I’ve finished NVIDIA’s introductory Deep Learning course, and I’m now starting Udacity’s.
These courses outline the construction and use of Deep Neural Networks (DNNs) for image processing and text recognition. They’re great!
Here are some of the highights:
DIGITS: This is NVIDIA’s Deep Learning visualization program. It presents a GUI for both building and reviewing DNNs.
Caffe: There are several frameworks for building DNNs, but Caffe seems the most straightforward. Although it is written in C++ and provides a Python interface, no coding is required to get started.
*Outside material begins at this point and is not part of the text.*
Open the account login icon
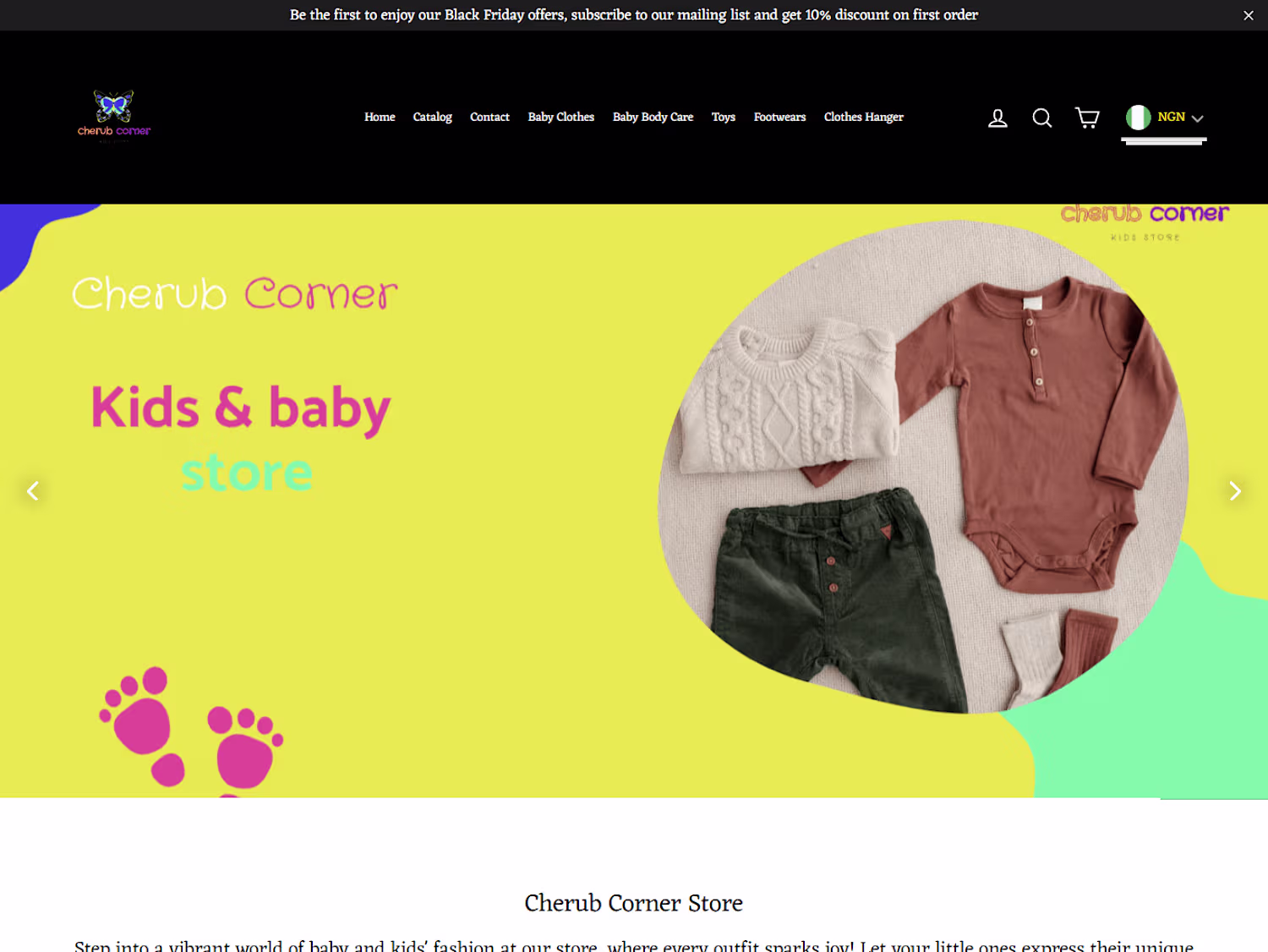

This is because Caffe can be configured with Google Protobuf, a JSON-like text format.
Theano: NVIDIA’s course advises that the various Deep Learning frameworks are “more similar than they are different”, but Theano is at least syntactically different than Caffe. Theano is a Python symbolic math library, on top of which various packages offer DNN capability.
Torch: Torch is Facebook’s tool of choice for DNN research, and it gets support from Google, NVIDIA, and other major Deep Learning companies, as well. It uses the Lua programming language (yay, Brazil!).
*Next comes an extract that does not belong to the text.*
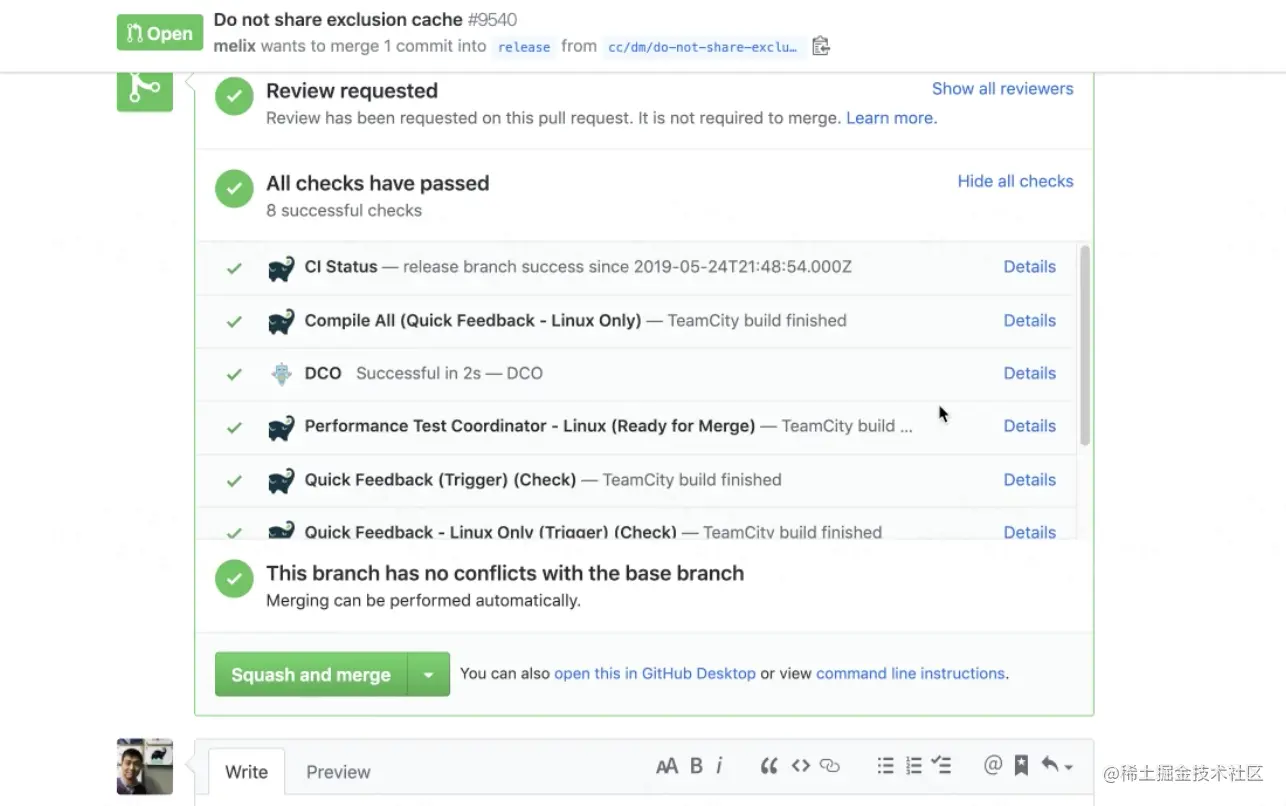Insert a quote block

click(x=769, y=766)
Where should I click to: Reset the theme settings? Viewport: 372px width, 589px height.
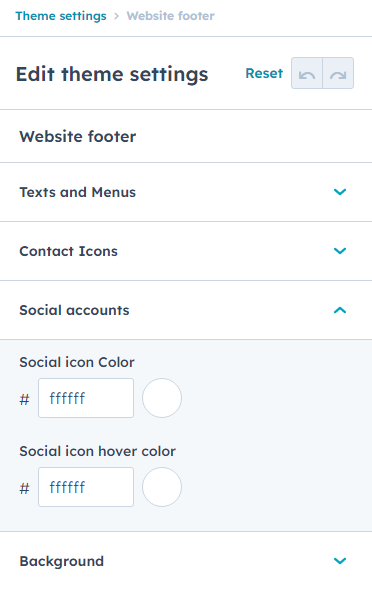[264, 73]
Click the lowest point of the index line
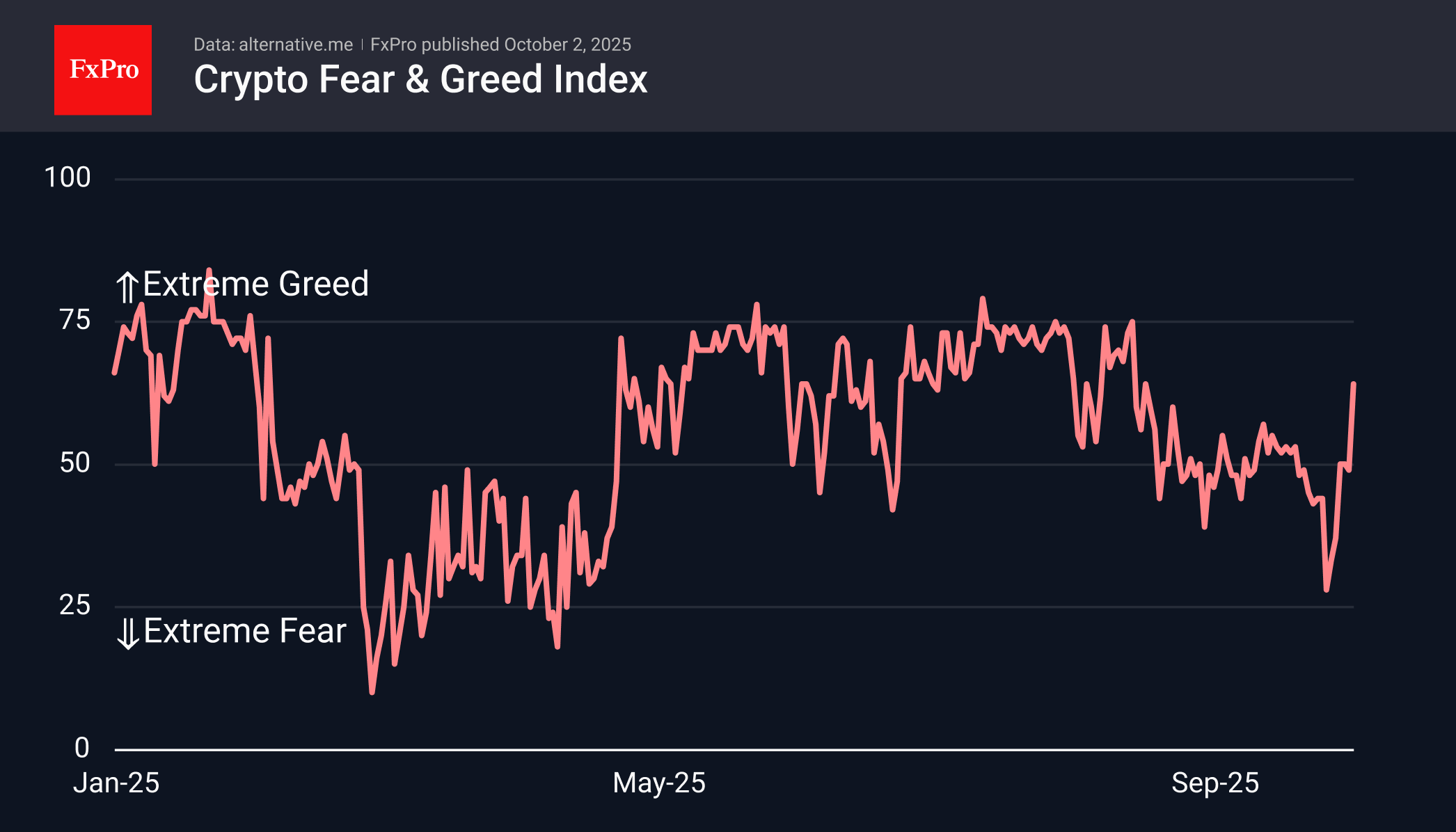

TensorFlow: In the same way that Torch is Facebook’s go-to DNN tool, TensorFlow fills that role for Google. Like many Google projects, it is Python-based. I am just diving into TensorFlow now, via Udacity’s course, so I may have more to say later.
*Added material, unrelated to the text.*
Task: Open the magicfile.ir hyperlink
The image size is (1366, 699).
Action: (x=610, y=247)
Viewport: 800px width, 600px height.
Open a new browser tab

cuDNN: This is NVIDIA’s library for parallelizing DNN training on the GPU. It is the key to building large neural networks, and all of the DNN frameworks integrate with it. As Google’s Vincent Vanhoucke relates, neural networks went through a period of popularity in the eighties and nineties, and then slumped in the 2000s, as CPUs weren’t able to provide enough power to train large networks. The publication of AlexNet (2012), showed that the use of GPU parallelization could provide massive training acceleration. This revolutionized the field.
Convolutional Neural Networks (CNNs): Convolutional Neural Networks are a building block of DNNs that involve learning on small parts of an image and then tiling the neighboring small parts to learn over the entire image. This blocking and tiling reduces the learning complexity, which is especially important for large images.